First, clone the pipeline repository to your local machine:

git clone https://github.com/IKIM-essen/ERMA.git
cd ERMA

Prepare Data Folder: You need to place your raw sequencing files (fastq.gz format) in the data/fastq/ directory or change this path to the desired directory.

Modify the Config File: Open the config/config.yaml file and change the base_dir parameter to the base directory where the pipeline is located. The most relevant parameters for the standard user are:

runname: "runname123"
min_similarity: "0.9" # threshold to filter blast hits by percentage identity
num_parts: 1 # number of subfiles the fastqs are split into (prevents crashing with very large input)
max_threads: 16 
seq_tech: "Illumina" # Put here "Illumina" or "ONT" according to used technology (only important for using rule prepare_fastqs)

Illumina input

Skip this when analyzing single-end or already merged paired-end reads.
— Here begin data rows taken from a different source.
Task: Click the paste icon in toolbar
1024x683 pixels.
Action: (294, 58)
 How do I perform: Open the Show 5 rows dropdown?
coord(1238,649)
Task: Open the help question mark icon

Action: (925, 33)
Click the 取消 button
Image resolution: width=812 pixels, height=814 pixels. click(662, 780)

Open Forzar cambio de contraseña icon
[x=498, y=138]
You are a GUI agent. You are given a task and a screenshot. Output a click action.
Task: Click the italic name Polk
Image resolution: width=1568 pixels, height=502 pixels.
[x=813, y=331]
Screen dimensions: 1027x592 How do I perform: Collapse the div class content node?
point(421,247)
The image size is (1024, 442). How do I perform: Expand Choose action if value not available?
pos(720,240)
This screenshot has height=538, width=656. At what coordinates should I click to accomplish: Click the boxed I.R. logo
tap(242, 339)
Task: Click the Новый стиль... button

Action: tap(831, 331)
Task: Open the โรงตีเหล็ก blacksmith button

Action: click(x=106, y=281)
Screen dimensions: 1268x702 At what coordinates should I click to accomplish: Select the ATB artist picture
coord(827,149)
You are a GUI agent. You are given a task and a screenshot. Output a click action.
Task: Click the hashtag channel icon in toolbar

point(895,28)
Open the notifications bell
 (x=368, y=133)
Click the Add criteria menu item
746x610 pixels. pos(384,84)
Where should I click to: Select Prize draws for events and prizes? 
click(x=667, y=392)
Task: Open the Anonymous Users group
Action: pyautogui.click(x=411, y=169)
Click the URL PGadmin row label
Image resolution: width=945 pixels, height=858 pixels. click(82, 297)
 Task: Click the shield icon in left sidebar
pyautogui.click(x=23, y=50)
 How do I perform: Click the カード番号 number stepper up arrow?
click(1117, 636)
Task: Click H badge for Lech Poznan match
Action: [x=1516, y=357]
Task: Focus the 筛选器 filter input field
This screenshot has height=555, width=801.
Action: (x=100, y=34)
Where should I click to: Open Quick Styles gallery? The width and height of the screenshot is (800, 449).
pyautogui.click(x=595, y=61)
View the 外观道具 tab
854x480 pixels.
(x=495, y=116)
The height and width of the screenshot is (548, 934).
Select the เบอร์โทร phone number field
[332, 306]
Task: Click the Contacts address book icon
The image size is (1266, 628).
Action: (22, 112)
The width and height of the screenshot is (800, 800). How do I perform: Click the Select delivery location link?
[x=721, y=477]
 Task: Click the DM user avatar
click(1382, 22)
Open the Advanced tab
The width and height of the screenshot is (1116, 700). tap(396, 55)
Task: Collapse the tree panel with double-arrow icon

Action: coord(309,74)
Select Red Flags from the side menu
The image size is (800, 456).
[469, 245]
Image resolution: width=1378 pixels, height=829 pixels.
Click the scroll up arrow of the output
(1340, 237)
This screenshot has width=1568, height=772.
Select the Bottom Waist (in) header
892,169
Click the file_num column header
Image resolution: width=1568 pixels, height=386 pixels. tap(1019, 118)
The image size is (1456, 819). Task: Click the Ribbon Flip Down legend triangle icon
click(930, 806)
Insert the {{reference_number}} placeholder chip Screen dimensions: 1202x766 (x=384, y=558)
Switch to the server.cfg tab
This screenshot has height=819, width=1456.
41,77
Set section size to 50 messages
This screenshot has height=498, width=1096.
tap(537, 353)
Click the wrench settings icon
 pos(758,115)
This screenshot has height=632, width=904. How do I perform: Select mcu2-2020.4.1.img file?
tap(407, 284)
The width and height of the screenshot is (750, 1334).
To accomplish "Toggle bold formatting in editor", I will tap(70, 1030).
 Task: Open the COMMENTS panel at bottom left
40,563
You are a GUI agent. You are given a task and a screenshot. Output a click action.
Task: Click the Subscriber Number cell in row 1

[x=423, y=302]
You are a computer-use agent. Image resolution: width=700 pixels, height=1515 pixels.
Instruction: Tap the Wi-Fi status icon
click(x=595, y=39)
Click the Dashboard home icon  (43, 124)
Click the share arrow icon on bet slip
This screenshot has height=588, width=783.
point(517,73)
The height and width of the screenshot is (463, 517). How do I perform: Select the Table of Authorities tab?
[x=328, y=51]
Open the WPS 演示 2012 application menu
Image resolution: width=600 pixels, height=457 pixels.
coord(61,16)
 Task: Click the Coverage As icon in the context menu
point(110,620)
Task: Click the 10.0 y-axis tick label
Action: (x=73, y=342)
When analyzing paired-end reads, they must be merged before starting the pipeline. For this, ERMA provides a module. Follow the steps:

  1. Copy the to-be-merged paired-end fastq.gz files in data/fastq
  2. Set the seq_tech parameter to "Illumina" in config/config.yaml (if not already)
  3. Run from the ERMA root folder:
snakemake prepare_fastqs

This will execute a bash script with the essential step of merging R1 and R2 read with NGmerge

ONT input

Skip this when the input files are already in "one fastq.gz file per sample" - format.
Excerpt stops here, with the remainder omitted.